Assigned task:
Which lines of the entries below run from the one holding "You are a computer-use agent." to the one holding "Instruction: Delete the Tiger tag", inclusive? Set down exactly those lines and no others.

The data:
Content starts
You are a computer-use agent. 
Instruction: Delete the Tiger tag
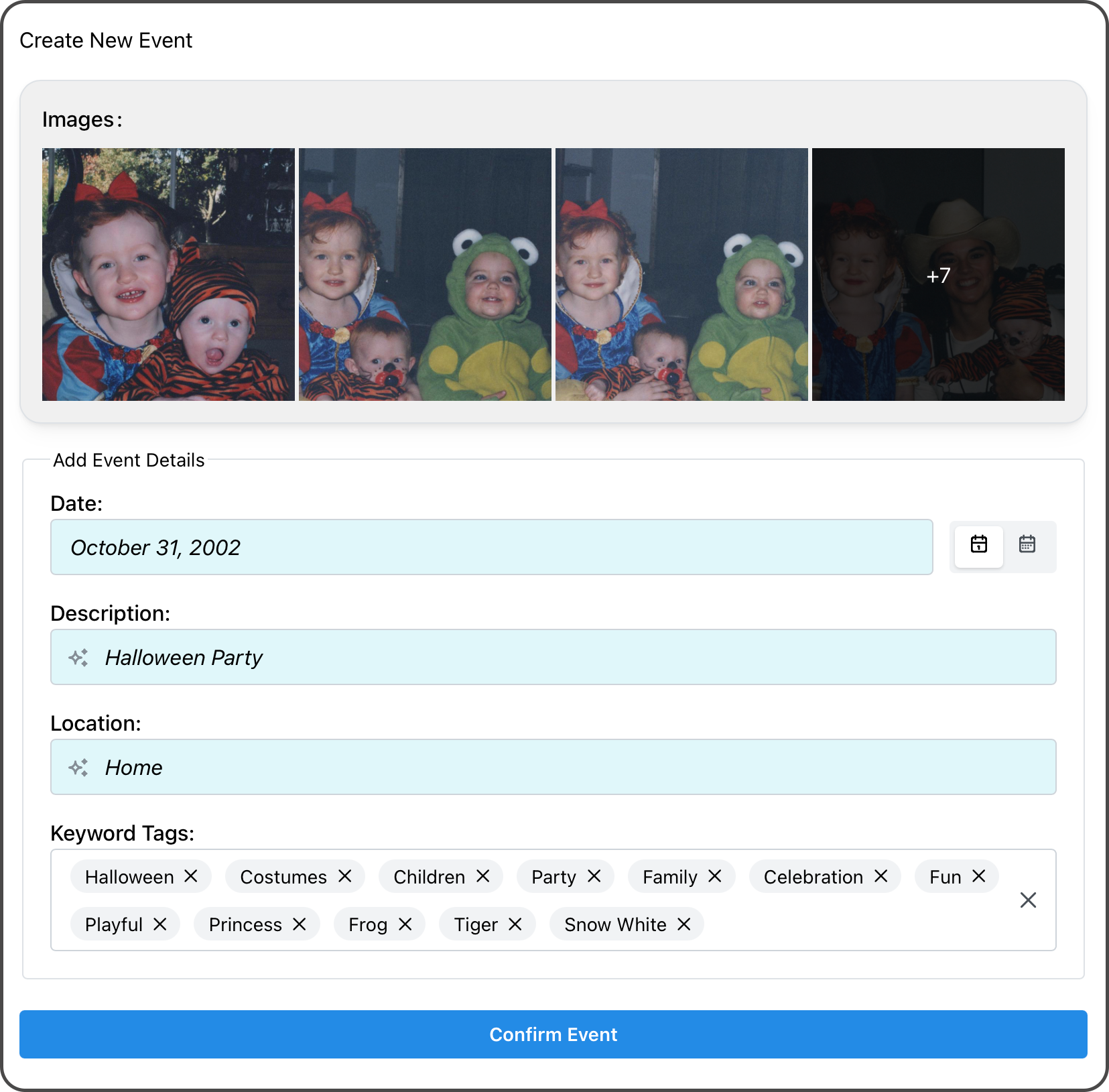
Content ends
Content starts
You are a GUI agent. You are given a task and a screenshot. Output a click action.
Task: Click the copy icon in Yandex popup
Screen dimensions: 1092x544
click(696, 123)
Content ends
Content starts
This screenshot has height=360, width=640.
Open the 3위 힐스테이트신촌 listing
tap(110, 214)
Content ends
Output:
You are a computer-use agent. 
Instruction: Delete the Tiger tag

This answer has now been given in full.